Hamra es el corazón de Beirut, porque es el único barrio donde se codean musulmanes y cristianos, cuando las otras partes de la ciudad se han convertido en guetos. Su espíritu es la expresión de su vecindario, entre el que la universidad americana de Beirut, de origen protestante, con su prestigioso hospital, le dan su carácter indeleble. El ambiente estudiantil anglófono –¡ay de la francofonía en Beirut!– se desparrama bullicioso por sus aledaños.
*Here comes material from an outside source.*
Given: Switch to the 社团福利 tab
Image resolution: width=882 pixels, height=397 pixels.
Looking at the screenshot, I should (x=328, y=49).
Concluido hace medio siglo el efímero cosmopolitismo de Alejandría, Beirut –y en Beirut, Hamra– es el último reducto que queda en el Oriente Medio árabe de libertad y diversidad de estilos de vida. El único partido en el barrio es el Partido Nacional Socialista Sirio, de tendencia laica y panarabista, vestigio de una época anterior progresista.

Los tiempos de fanatismo y de pauperización no han ahogado su vitalidad, aunque han hecho brotar una Corte de los Milagros de desharrapadas mujeres, hombres y niños sirios, que se arrastran por sus calles. Los hoteles están medio vacíos, por la ausencia de turistas de los ricos principados del Golfo, las librerías, languidecen. Algunos restaurantes, durante el Ramadán, se mostraban reacios a servir públicamente alcohol. pero el barrio no ha perdido su alma.

Como hamriota –fue el embajador Pedro de Aristegui quien así me llamaba– estoy percatado que Hamra, la Roja, resistirá hasta el final.